## DESCRIPTION OF THE TASK
Determine how many lines of the entries contain the string "heading", treating uppercase and lowercase as distinct, and give only that number.

╭─ RECORDS PROVIDED

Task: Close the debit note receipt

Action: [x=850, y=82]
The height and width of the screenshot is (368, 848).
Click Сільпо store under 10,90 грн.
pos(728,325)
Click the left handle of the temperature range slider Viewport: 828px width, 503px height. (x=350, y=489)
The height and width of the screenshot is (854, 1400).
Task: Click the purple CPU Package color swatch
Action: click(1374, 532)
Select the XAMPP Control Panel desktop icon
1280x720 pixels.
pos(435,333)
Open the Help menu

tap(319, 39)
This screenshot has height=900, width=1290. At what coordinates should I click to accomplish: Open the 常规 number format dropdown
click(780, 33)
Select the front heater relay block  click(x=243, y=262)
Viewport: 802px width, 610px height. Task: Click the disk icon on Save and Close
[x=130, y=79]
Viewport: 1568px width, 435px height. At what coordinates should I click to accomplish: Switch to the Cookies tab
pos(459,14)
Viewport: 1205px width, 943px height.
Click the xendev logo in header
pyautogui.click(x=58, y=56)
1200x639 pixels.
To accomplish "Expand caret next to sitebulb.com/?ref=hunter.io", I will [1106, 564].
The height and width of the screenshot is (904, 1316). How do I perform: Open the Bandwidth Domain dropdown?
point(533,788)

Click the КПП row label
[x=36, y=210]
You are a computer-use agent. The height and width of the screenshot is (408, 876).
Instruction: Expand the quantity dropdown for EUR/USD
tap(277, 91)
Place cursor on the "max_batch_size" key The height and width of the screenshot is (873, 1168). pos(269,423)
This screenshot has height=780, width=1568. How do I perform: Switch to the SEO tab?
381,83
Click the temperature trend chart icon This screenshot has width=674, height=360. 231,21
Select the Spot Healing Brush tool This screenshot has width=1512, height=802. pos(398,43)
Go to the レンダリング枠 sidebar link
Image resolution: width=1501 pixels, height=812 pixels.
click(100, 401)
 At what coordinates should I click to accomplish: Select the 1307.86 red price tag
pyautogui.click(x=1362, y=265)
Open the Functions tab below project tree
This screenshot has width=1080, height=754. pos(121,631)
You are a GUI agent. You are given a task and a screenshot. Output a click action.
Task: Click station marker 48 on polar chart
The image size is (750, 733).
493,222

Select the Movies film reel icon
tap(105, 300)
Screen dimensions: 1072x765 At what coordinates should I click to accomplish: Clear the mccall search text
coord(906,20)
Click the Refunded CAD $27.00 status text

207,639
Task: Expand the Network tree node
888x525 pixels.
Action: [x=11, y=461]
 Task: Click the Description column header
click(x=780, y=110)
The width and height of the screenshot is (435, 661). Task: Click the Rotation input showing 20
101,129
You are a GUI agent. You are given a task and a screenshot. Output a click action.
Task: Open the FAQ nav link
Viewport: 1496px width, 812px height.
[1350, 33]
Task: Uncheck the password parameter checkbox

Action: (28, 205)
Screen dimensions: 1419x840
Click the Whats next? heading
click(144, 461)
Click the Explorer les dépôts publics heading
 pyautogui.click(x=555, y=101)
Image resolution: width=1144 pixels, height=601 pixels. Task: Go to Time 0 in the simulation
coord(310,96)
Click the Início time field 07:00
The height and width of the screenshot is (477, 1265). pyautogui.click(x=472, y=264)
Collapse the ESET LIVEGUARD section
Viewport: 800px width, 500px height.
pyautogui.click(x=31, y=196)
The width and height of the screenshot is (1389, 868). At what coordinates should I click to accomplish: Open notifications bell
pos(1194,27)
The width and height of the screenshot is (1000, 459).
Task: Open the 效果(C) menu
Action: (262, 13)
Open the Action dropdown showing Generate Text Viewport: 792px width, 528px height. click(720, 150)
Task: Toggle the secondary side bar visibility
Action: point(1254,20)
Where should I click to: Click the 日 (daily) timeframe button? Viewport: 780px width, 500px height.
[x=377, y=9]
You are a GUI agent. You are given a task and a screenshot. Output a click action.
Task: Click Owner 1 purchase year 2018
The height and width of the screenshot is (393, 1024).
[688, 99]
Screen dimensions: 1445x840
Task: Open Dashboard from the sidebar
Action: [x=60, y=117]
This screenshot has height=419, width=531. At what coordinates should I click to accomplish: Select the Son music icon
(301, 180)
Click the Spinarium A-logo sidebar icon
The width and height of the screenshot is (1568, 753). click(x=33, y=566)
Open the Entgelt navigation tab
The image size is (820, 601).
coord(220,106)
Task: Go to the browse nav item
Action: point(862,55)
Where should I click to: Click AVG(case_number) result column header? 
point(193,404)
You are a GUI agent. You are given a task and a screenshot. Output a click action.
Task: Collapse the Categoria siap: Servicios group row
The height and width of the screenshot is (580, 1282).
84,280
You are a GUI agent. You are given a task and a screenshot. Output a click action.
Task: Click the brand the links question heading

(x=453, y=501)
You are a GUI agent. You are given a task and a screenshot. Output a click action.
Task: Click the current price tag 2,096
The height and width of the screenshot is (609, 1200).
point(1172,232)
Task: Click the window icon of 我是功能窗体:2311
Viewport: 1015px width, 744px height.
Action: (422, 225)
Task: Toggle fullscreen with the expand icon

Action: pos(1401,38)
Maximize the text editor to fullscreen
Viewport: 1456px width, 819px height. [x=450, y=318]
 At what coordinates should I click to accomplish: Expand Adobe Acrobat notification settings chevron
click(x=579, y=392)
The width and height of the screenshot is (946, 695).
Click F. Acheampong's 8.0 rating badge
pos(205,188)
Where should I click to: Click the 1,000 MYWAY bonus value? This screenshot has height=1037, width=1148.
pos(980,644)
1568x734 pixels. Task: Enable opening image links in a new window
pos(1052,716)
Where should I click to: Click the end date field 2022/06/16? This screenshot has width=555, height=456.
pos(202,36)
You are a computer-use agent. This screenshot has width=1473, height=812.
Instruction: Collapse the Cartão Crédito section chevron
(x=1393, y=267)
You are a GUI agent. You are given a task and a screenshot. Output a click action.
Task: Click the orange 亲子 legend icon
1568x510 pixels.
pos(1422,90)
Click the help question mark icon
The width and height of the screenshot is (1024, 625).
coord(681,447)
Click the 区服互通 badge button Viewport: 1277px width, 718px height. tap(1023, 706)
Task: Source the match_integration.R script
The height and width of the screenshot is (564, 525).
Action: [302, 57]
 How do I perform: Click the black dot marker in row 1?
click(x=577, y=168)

╰─

## TASK SOLUTION
3